*WORK TO COMPLETE*. Repeat the listing exactly. Do not carry over any pictures.

*EXTRACTED MATERIAL*.
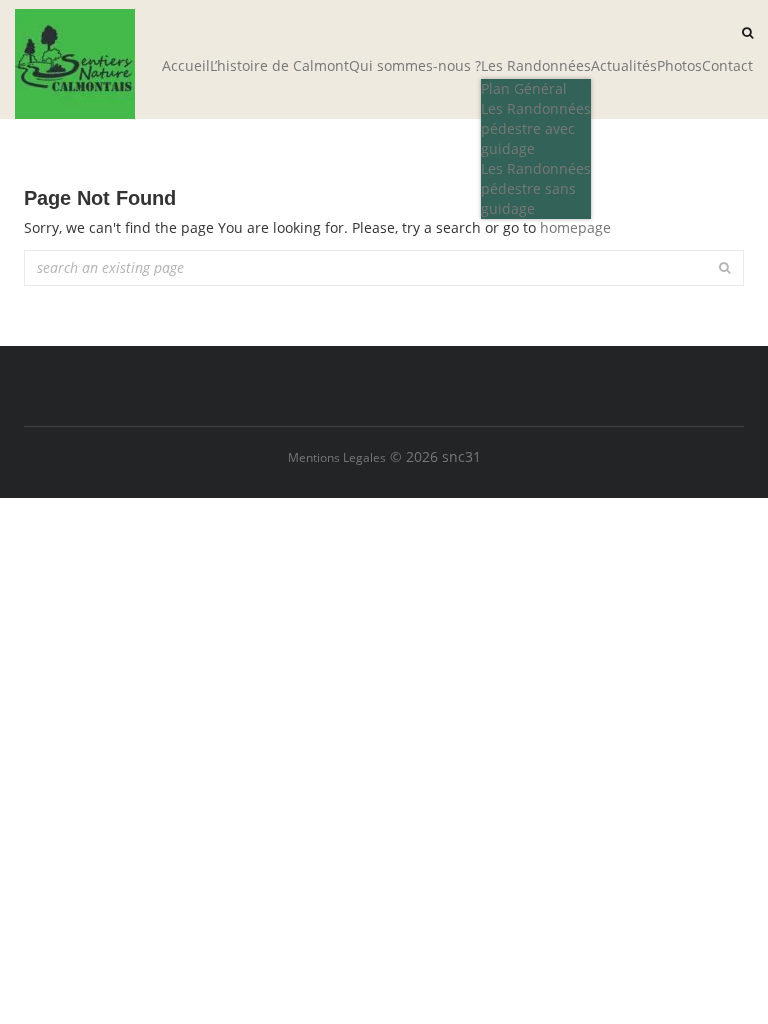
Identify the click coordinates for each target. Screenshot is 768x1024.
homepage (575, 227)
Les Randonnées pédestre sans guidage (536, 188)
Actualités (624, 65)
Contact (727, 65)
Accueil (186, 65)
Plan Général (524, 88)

*TASK RESULT*.
Identify the click coordinates for each target. Screenshot is 768x1024.
homepage (575, 227)
Les Randonnées pédestre sans guidage (536, 188)
Actualités (624, 65)
Contact (727, 65)
Accueil (186, 65)
Plan Général (524, 88)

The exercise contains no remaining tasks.